While playing around with AWS Beanstack (EB) and related infrastructure, found out couple of thins that want to note for future reference.
Initial scenario: AWS Beanstalk environment in a private subnet, with AWS LoadBalancer (LB) serving requests and doing SSL termination. No need to do end-to-end SSL as actual EC2 instances are in private subnet. Also need to redirect HTTP to HTTPs, preferably on load balancer level.
So we first we need to create a VPC, Internet Gateway a some subnets. I have one public subnet (local routes + default via Internet GW) for service things like NAT gateways, bastion hosts, etc, two private subnets (local traffic only) for web instances (in different AZ) and two public subnets for load balancers.
Here come few first notes:
- two have EC2 Instances of web servers in private subnet, you need to have LB in public subnet.

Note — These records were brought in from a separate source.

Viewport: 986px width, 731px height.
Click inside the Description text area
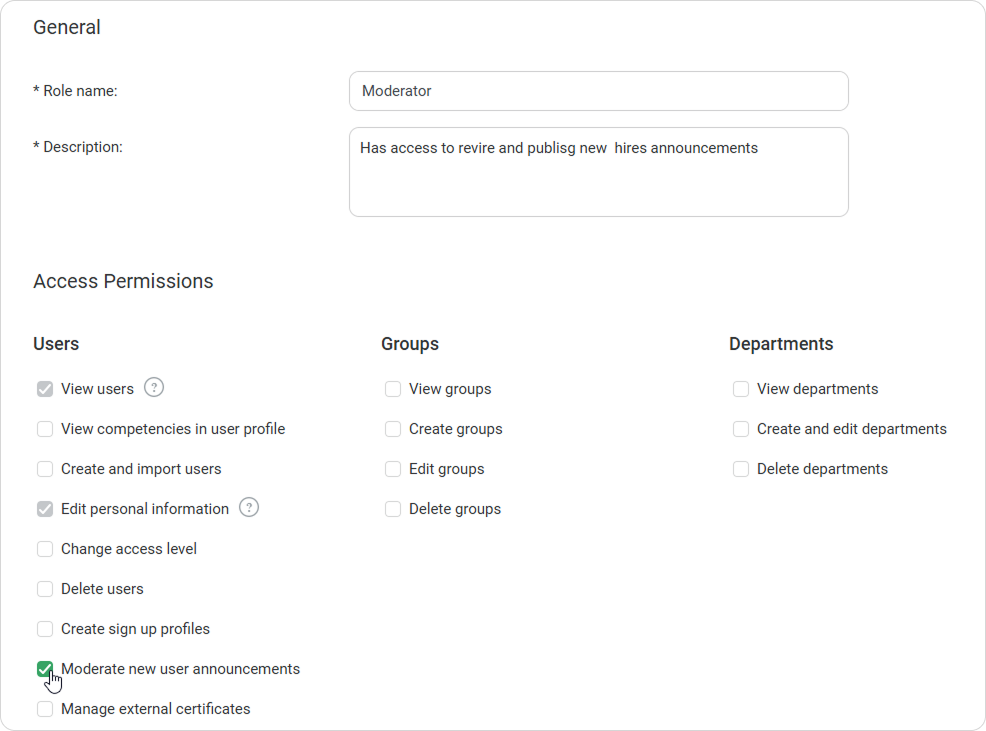click(x=599, y=172)
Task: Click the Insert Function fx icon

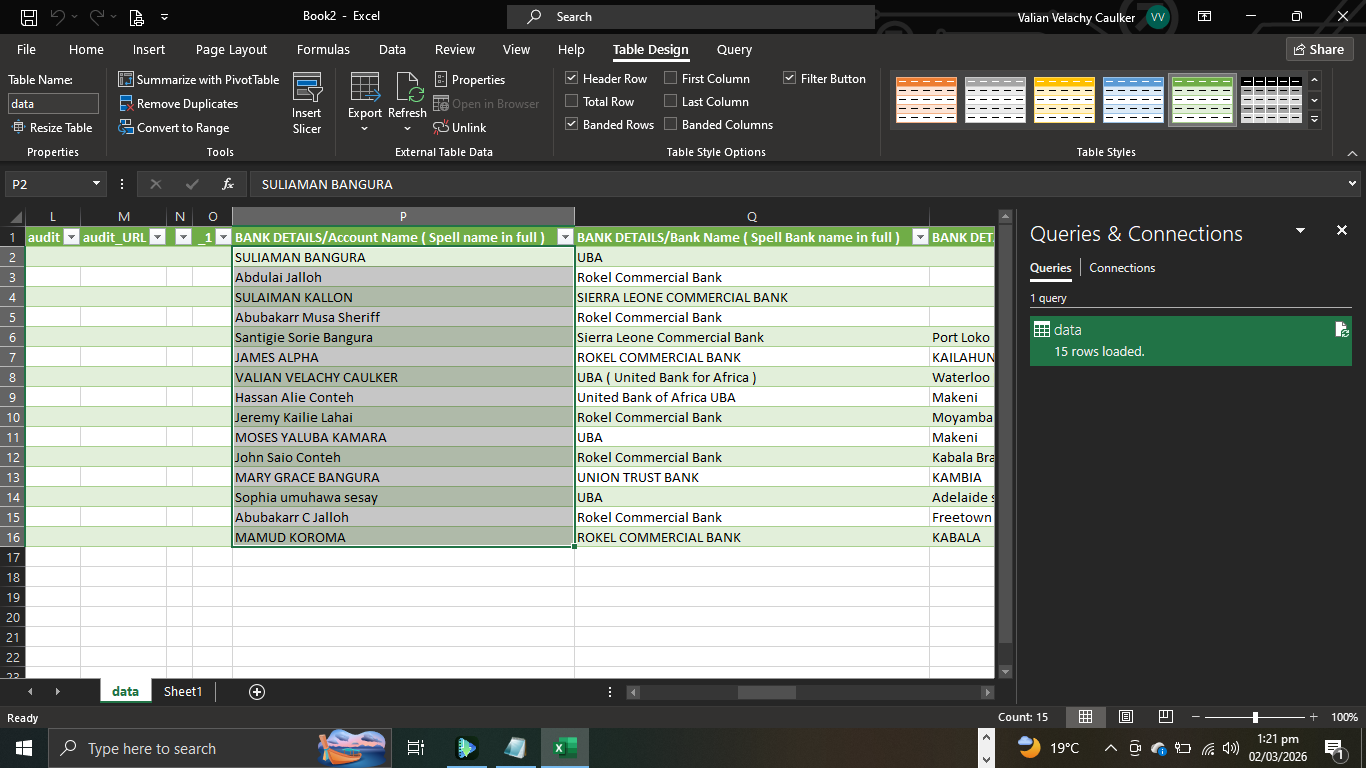Action: (228, 184)
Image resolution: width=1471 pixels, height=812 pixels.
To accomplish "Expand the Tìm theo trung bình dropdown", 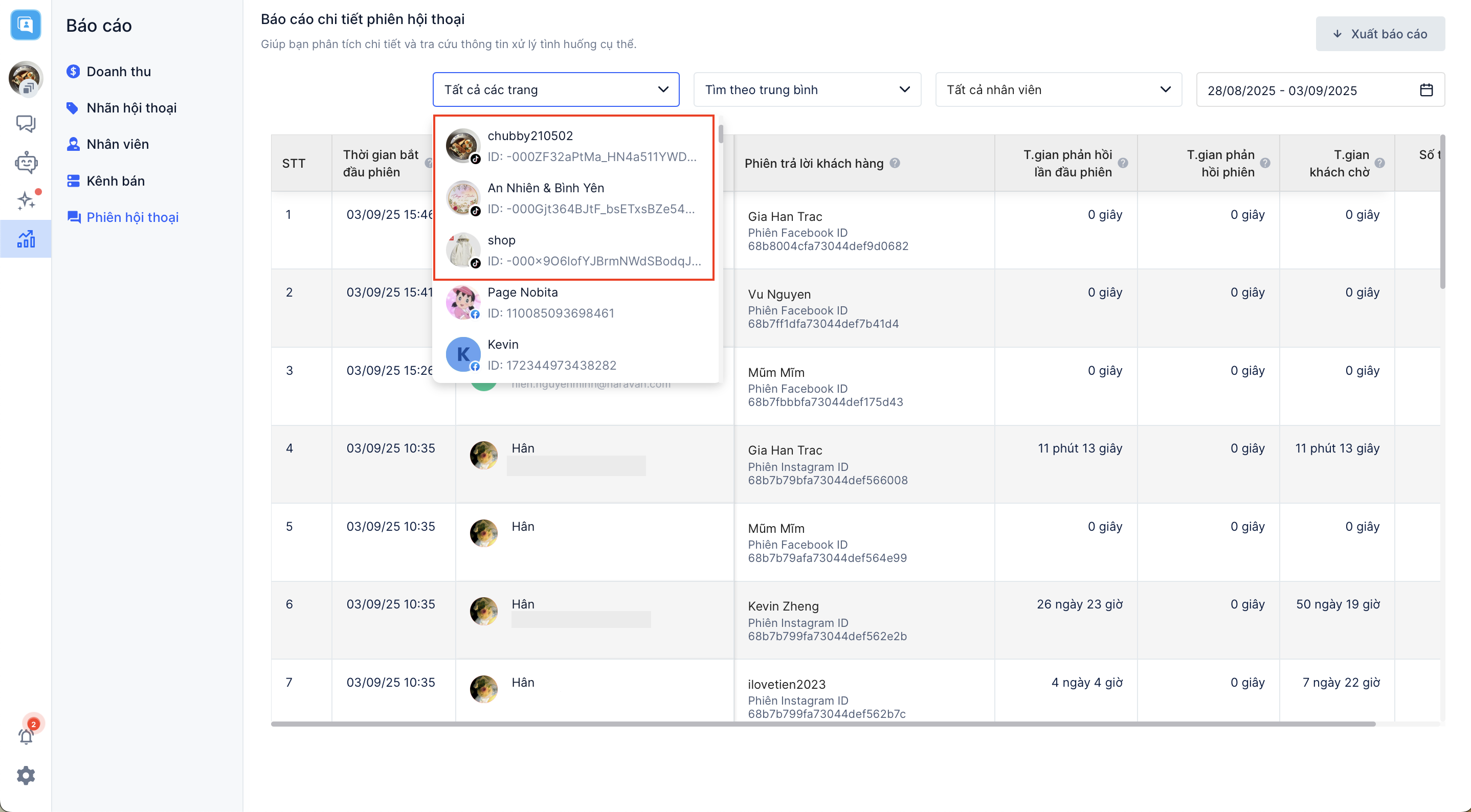I will pyautogui.click(x=807, y=89).
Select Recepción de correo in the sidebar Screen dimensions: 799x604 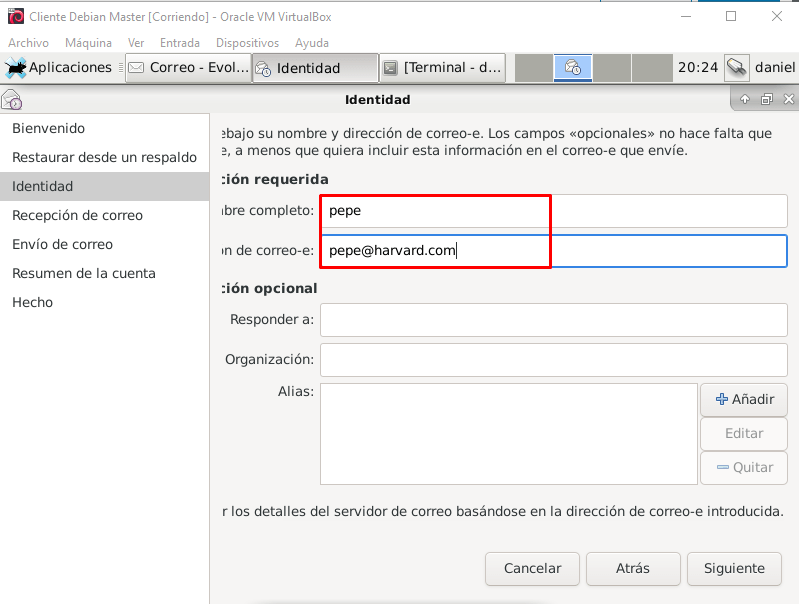pyautogui.click(x=77, y=215)
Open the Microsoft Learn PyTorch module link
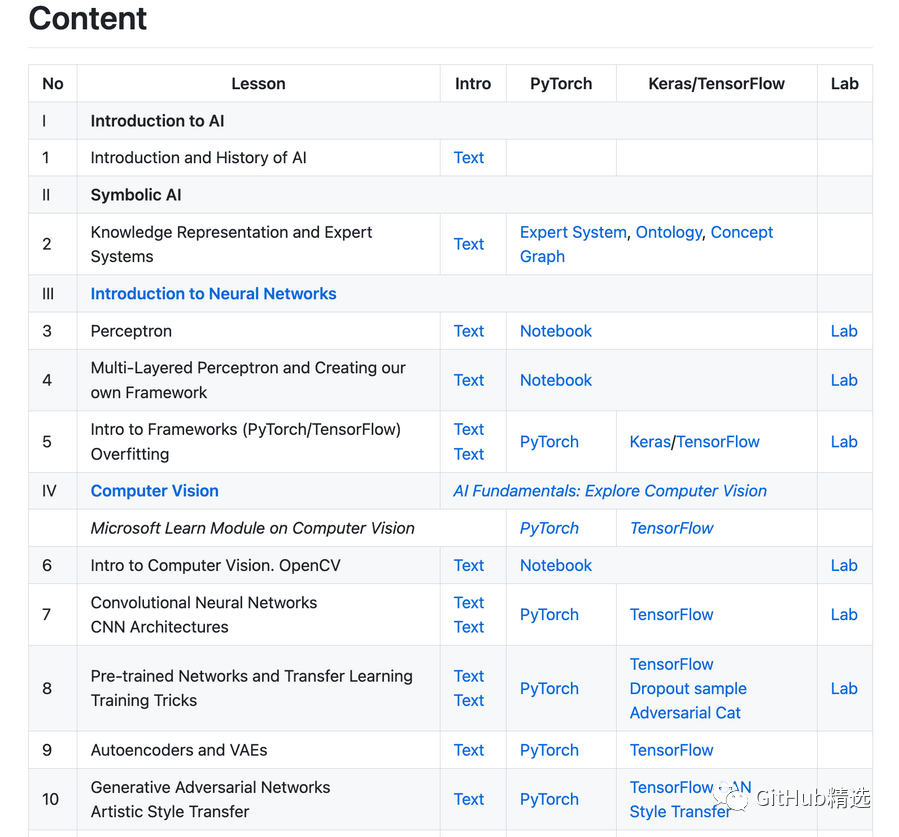This screenshot has width=899, height=837. [549, 528]
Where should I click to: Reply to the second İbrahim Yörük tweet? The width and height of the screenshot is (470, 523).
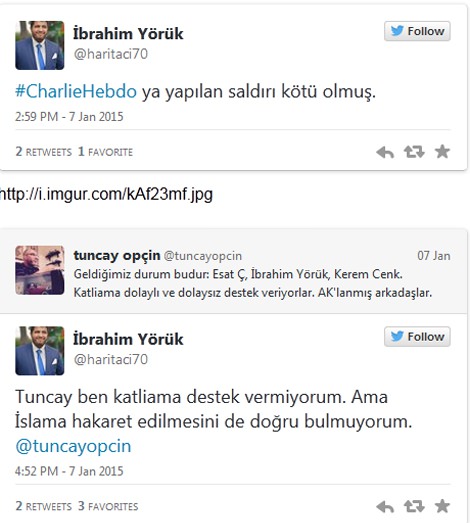click(385, 507)
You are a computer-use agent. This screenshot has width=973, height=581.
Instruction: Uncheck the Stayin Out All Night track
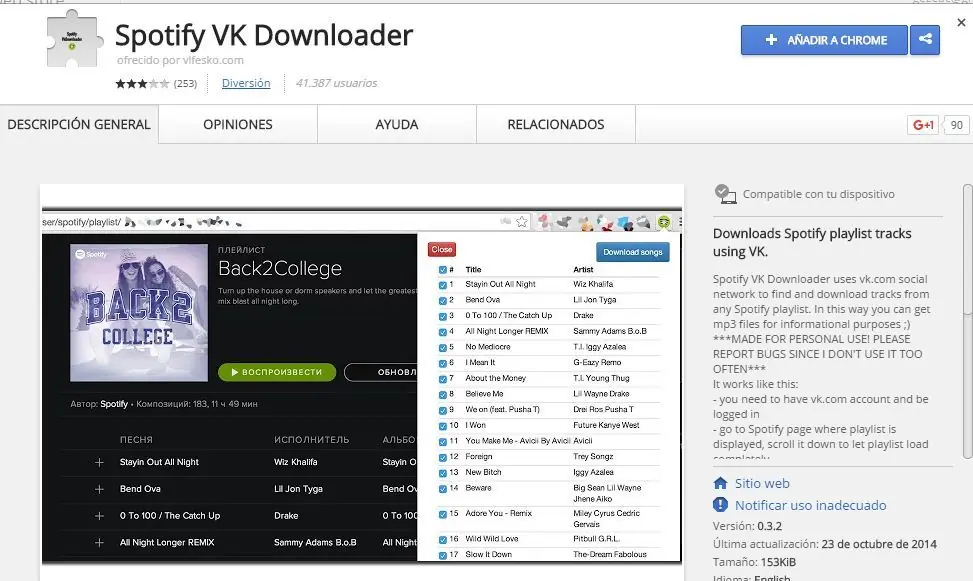pos(441,285)
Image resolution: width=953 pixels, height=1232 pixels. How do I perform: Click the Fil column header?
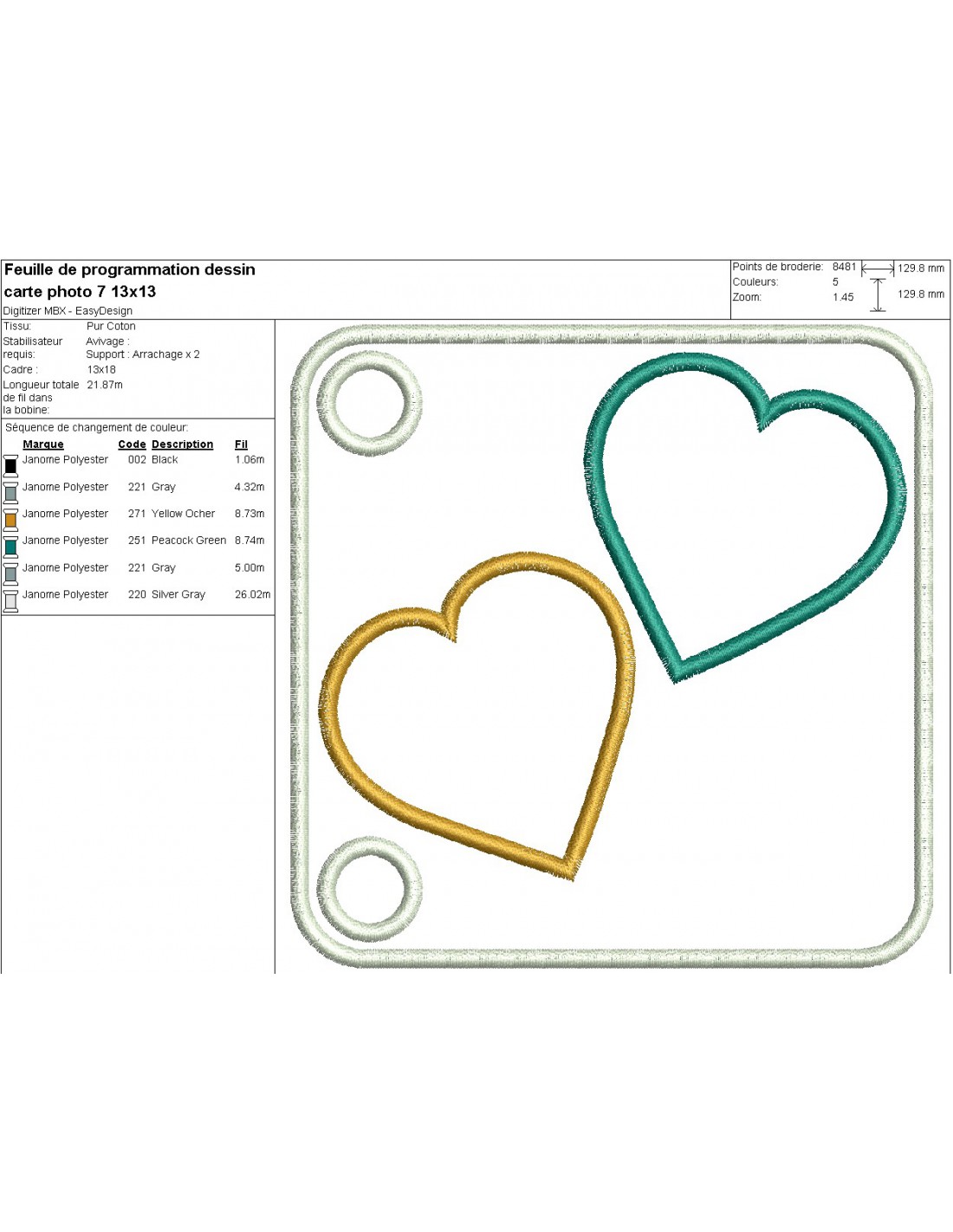(x=241, y=444)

- private subnets with EC2 Instances should have a routing table with default route to NAT Gateway, which MUST be in a public subnet (either along with LB or separate service subnet)
- VPC MUST have DNS resolution and DNS hostnames set to YES
The above is more or less enough to start with EB, as it will create bunch of staff for you automatically (or you can find a way to mess around with plenty of things).
- Make sure the EB environment is linked to appropriate VPC before you start checking other settings, as this is what brings all those subnets, security groups and other options in.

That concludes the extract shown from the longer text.